Posted on Friday, June 13, 2008 at 02:11PM by Registered CommenterSimon Ward | CommentsPost a Comment

As detailed in previous posts (e.g. here), my US recession probability indicator peaked just below the 50% “trigger” level in late 2007. The suggestion was that the economy would be very weak in late 2007 / early 2008 but would just skirt a contraction, as defined by the official arbiter, the National Bureau of Economic Research (NBER).

Two months ago 76% of economists surveyed by the Wall Street Journal believed a recession had started. A new survey published today showed the percentage down to 52%, reflecting recent better-than-expected data.

The NBER places particular emphasis on five indicators in determining whether and when a recession has started: GDP, personal income, employment, industrial output and business sales. GDP is regarded as the single best measure but official figures are available only quarterly. Of the four monthly indicators, the NBER assigns greater weight to personal income and employment because they cover the whole economy rather than just the goods sector.

GDP is currently estimated to have grown at annualised rates of 0.6% and 0.9% respectively in the fourth and first quarters. However, these figures could change significantly when annual revisions are published next month. So it is important to track the other four NBER indicators in judging the likelihood of an official recession determination.

The chart below compares recent movements in a composite index of the four indicators with its behaviour during the last seven NBER-defined recessions. The index is derived by rebasing each indicator to equal 1 in the month of a NBER cycle peak and calculating a weighted average. Reflecting their whole-economy coverage, personal income and employment are assigned a 30% weight versus 20% for industrial output and business sales. The current cycle is measured from October 2007 – the latest peak month for the composite index.
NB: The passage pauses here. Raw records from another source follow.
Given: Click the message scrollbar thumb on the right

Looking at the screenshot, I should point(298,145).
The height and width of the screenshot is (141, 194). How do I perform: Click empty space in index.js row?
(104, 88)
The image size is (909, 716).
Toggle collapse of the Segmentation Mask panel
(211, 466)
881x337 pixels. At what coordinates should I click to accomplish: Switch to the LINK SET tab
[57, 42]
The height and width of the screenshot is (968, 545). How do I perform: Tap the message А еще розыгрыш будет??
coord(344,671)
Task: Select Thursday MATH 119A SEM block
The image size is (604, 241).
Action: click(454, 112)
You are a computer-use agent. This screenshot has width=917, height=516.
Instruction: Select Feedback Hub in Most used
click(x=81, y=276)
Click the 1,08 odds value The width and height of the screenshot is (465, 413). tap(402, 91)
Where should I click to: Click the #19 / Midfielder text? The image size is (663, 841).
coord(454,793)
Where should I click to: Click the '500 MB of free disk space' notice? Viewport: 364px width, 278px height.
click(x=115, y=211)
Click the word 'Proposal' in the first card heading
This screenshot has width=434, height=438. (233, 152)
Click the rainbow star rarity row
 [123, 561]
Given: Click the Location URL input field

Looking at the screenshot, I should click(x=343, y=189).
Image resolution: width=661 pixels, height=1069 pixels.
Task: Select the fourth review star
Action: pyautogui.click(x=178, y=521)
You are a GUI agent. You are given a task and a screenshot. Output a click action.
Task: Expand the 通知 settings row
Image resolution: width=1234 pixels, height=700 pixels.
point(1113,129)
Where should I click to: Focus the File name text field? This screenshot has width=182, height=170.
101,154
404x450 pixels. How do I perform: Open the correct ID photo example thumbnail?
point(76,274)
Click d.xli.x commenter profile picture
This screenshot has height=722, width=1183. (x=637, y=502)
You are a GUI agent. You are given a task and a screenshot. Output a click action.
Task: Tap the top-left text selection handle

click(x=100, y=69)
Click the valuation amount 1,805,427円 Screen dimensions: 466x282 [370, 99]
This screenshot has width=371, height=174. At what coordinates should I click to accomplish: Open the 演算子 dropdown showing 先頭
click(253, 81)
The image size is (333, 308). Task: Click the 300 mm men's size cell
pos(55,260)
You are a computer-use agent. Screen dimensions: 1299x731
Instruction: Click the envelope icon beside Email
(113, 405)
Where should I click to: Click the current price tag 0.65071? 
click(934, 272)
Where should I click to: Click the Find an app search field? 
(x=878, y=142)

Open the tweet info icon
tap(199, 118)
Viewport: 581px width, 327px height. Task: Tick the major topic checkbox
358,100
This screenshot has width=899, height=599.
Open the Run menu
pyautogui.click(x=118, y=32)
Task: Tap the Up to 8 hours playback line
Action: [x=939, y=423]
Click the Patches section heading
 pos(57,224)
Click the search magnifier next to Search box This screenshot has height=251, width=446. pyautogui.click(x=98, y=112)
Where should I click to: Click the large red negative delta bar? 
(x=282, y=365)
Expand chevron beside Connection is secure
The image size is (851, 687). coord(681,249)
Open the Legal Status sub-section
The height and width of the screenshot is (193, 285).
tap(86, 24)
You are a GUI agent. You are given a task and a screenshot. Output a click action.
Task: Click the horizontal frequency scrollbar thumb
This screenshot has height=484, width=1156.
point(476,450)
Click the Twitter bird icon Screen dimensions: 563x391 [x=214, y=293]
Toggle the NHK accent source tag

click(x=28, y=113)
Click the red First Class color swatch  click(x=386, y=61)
The minimum peak-to-trough fall in the index during the last seven recessions was 1.6% (in 2001). It is reasonable to assume this threshold must be reached for the NBER to call a recession now. As at April, the decline from October stood at 0.6%. So the index is consistent with the message from the latest GDP estimates – the economy is not yet sufficiently weak to warrant a recession determination.

My recession probability indicator is giving an “all-clear” signal for late 2008, based on falls in real interest rates and a steeper yield curve, which are judged to outweigh tighter credit conditions. It may be underestimating the negative impact of recent further energy price gains but I continue to expect the US economy to perform better than many fear in 2008, with greater risk of disappointment in Europe. 2009 may be another story, however.